I know there are worse pains than mine out there in this cruel, dark world.  I do.  I try to be strong, and I try to be brave, and I try not to complain.

But I'm tired, now.  Tired of hurting.

I just want it to stop, please.  Please.  Please?

I should explain. . .

I had surgery back in May. . . surgery to hopefully save my dance career.  They tightened my ligaments and muscles, "shrinking the capsule," around my right shoulder joint.  They drilled into the ball of my shoulder, three deep holes, and put anchors in. . . and pulled on the anchors until the joint was back in place.  They smoothed cartilage.  I was released from the hospital, the surgery having been checked off as "smooth."

But those first few weeks were Hell.  Sometimes the only thing I could think, at all, in an entire day was "agony. . .

That one word, over and over and over again as my body rejected bottle after bottle of painkillers.  Then the sling came off and I realized I couldn't tie my shoes.  I still couldn't brush my hair. . . or wear pants with zippers.  I couldn't move my arm enough to zipper my pants.  I am a dancer.  Am I a dancer?  How will I ever dance?

Then physical therapy, learning how to be strong and how to move again.  Eventually came dancing, finally, slowly, the most patient teacher in the world coxing my arm (and my now totally anarchic body) back into the ballet vocabulary.  

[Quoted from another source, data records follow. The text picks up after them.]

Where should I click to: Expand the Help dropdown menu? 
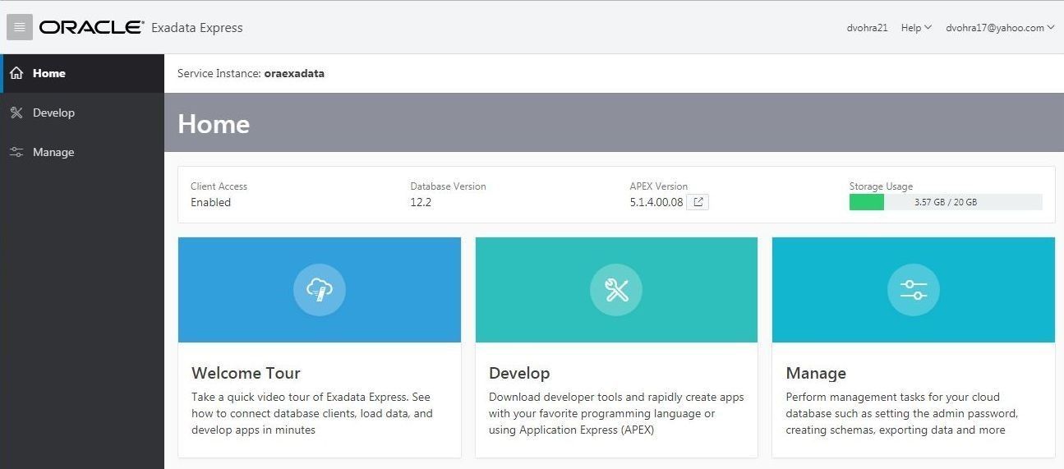coord(916,27)
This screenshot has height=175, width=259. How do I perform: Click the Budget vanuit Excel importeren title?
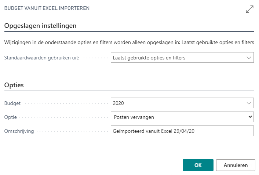(47, 8)
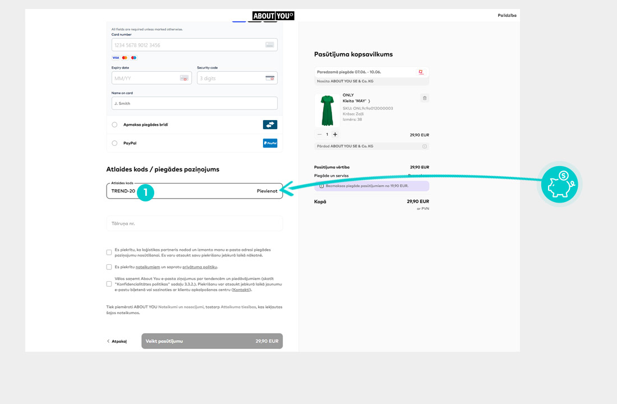Accept terms and privacy policy checkbox
617x404 pixels.
point(109,267)
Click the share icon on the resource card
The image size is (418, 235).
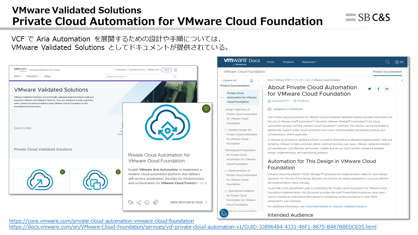139,203
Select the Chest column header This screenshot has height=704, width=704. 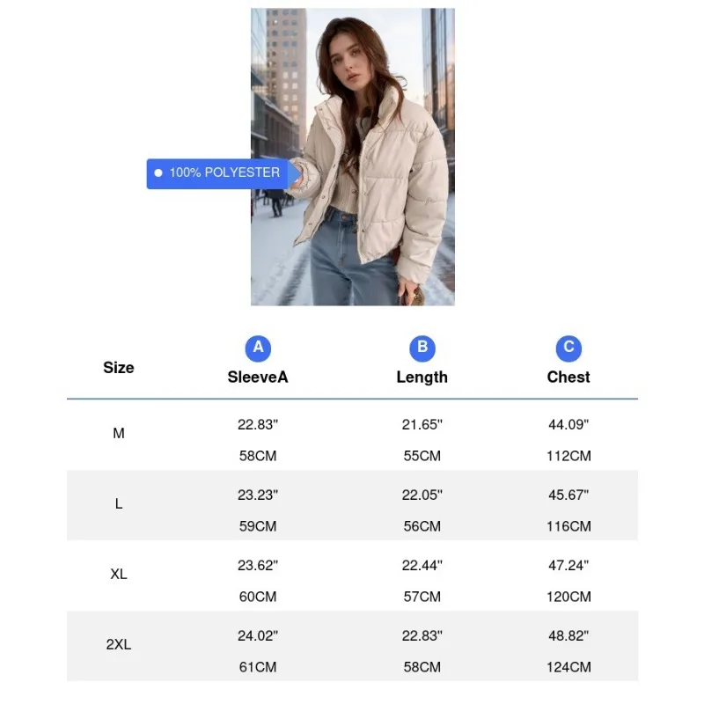tap(568, 378)
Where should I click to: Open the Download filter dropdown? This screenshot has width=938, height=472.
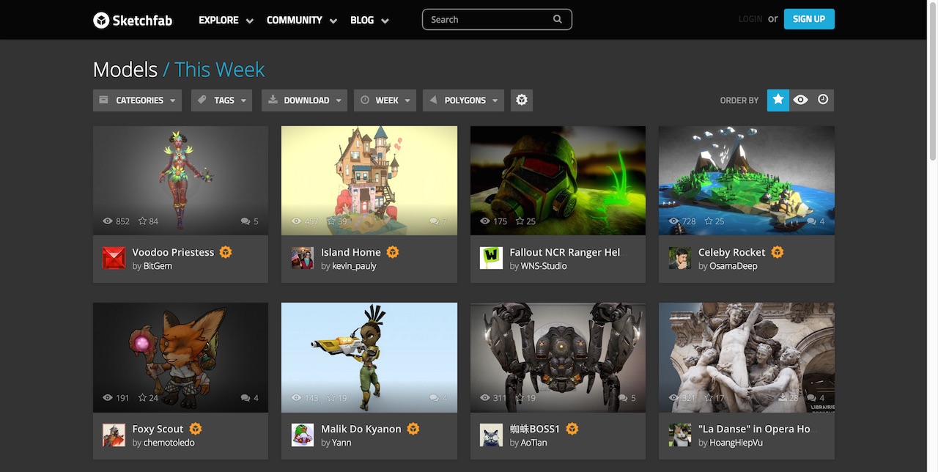pos(303,100)
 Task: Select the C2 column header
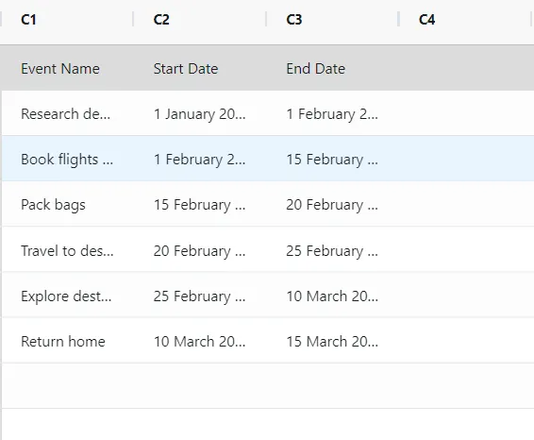point(200,20)
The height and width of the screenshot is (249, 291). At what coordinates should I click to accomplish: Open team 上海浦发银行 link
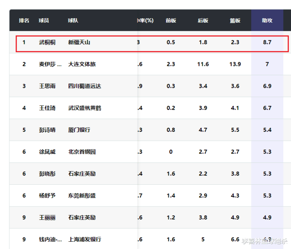coord(84,239)
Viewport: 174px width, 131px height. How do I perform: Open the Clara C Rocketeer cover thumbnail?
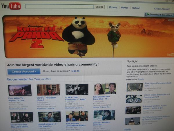(x=48, y=90)
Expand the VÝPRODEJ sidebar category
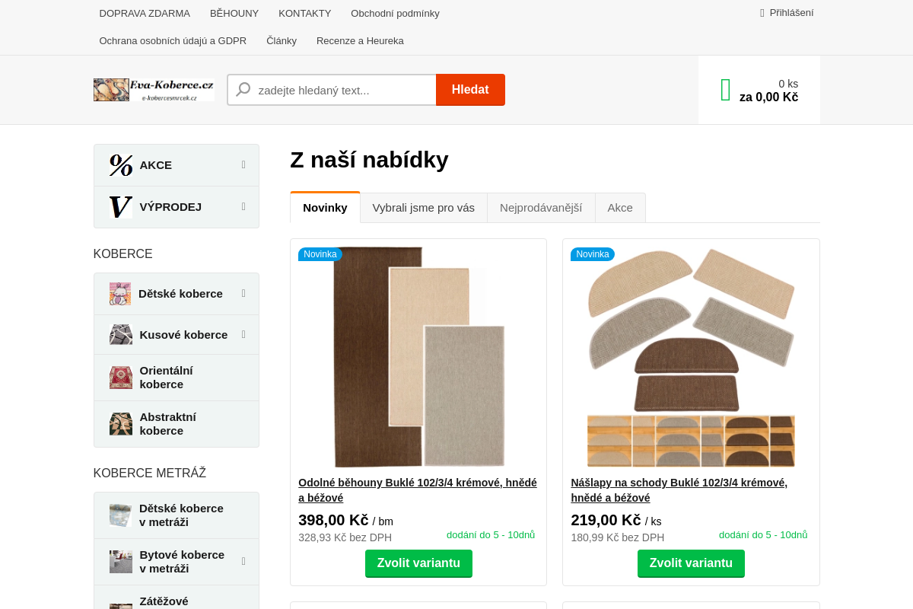The image size is (913, 609). point(243,206)
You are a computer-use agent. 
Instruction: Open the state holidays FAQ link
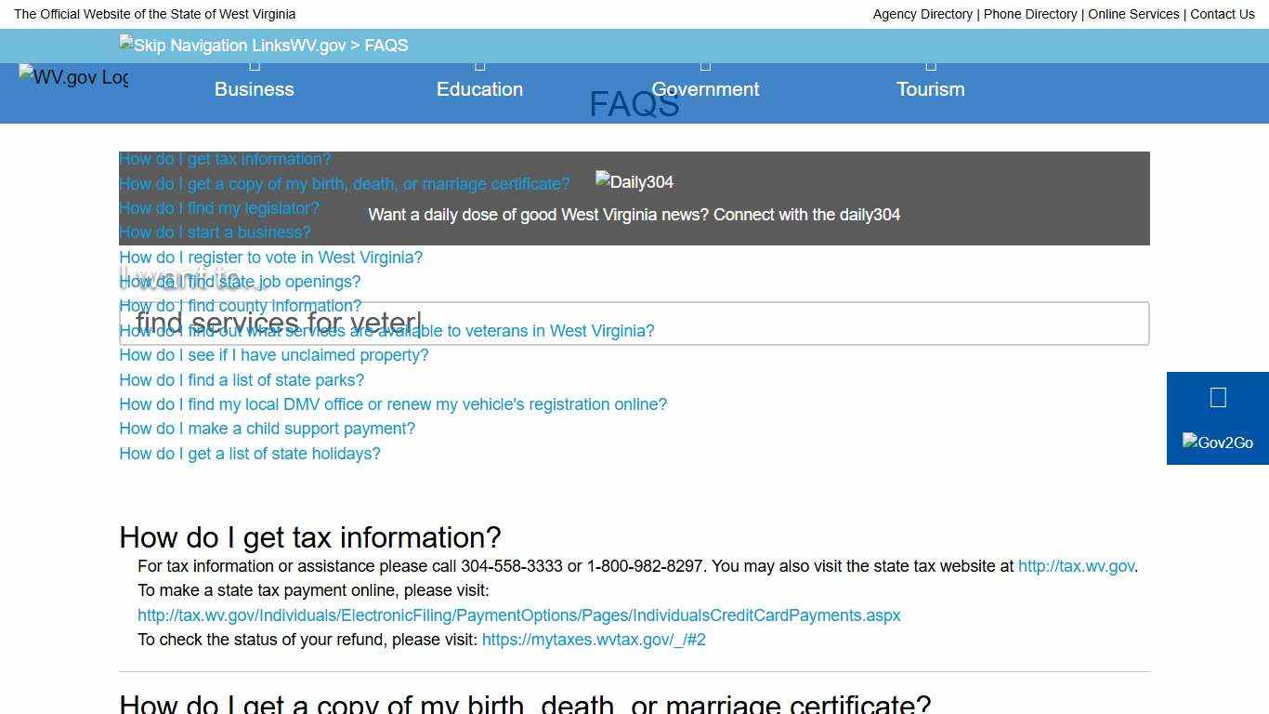tap(250, 454)
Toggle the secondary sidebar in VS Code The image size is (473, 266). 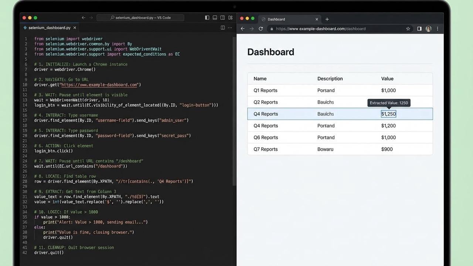(x=222, y=17)
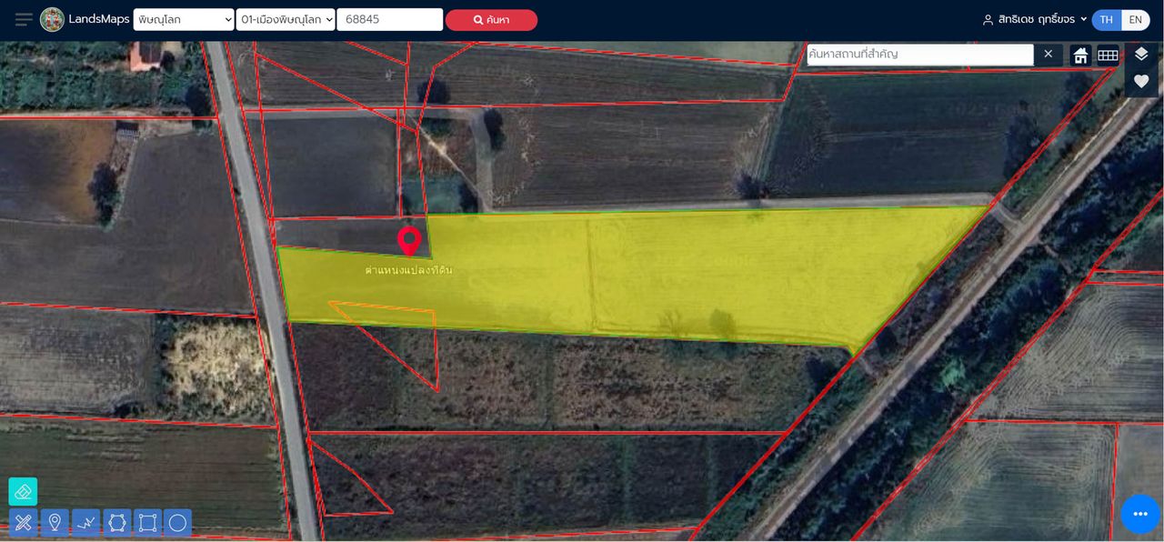1164x542 pixels.
Task: Switch language to EN
Action: 1135,20
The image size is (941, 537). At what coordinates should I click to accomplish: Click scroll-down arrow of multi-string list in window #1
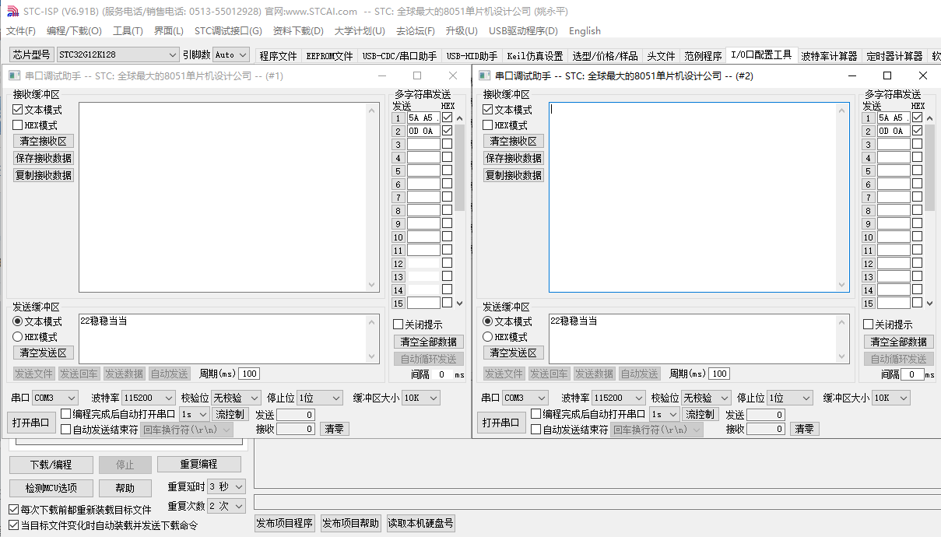click(x=459, y=303)
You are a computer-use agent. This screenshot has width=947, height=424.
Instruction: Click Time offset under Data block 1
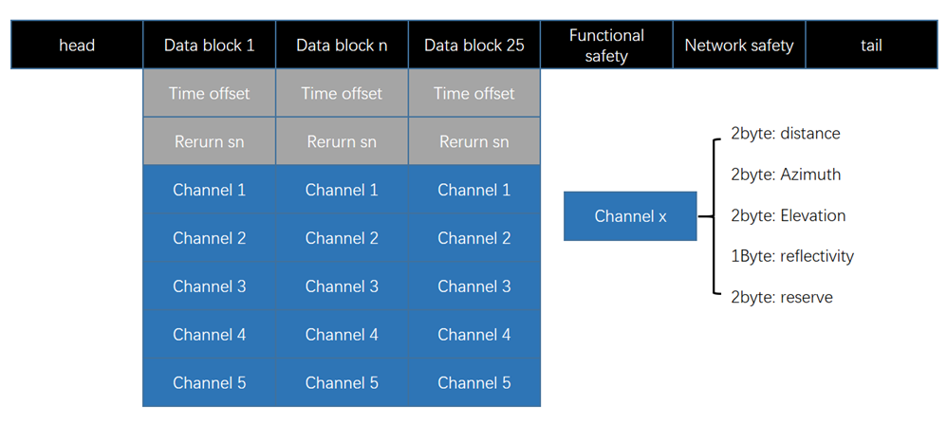click(x=209, y=93)
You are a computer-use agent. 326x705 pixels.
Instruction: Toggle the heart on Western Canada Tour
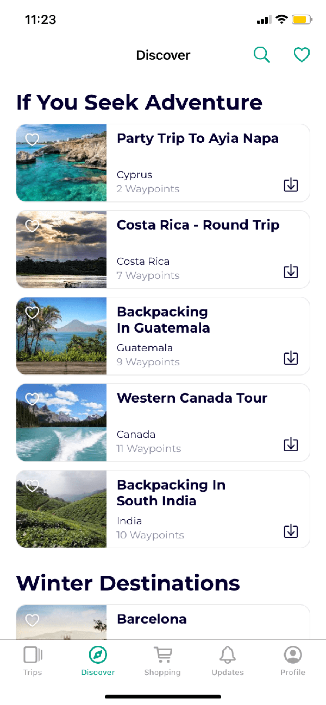(32, 398)
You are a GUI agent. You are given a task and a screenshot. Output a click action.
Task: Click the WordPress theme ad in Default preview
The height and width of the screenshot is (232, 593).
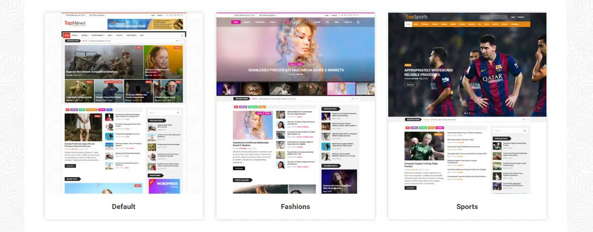pyautogui.click(x=164, y=186)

Why on earth did I have this procedure?  Well, imagine you're chewing bubble gum.  Ok, keep chewing.  Now chew some more. . . and some more. . . you know when a little kid over-chews their gum?  So it becomes loose and soft and almost drippy?  Perfect for tangling in hair?  Those are my ligaments.  Instead of a rubber band that expands and tightens, with taut resistance all the time, my joints are held together by over-chewed gum, stretched thin.  The very worst joint was my right shoulder.  When I was put in a sling last winter, I was told I needed surgery in the next two weeks.  . . or to stop dancing.  And even then, I'd still need surgery. . . someday.

Because by that point, my shoulder would dislocate 50 + times a day.  How did it get so bad?  Well, things deteriorate over time and as crazy as it sounds it took me years to know anything was wrong.  How could I know what someone else's body felt like to be inside?  I didn't know "normal" people don't wake up and have to put their shoulder back in place. They don't hurt all day, for as long as they can remember.  That isn't how the body is meant to work.

Back to the winter: I wore the sling, and I danced in it for three more months, delaying my procedure until Spring semester ended.  Because I couldn't withdraw from my classes.  I wouldn't.

Now, I know how lucky I am,to live in a country with advanced enough medicine to fix something so broken.  How lucky that in those three months, the deterioration seemed almost to stop completely.  How lucky that I recovered quickly, even without painkillers, even with a body sick from them.  How lucky that I get to dance at all.  That I get to touch that magic.  

So I try not to complain.  I try to be brave, like I should be.  But tonight, all I can think is 

When will this be over?


  1. Oh boy, I am so sorry you have to deal with this shoulder of yours (especially because of the line of work we're in). I hope the pain and frustration eases soon!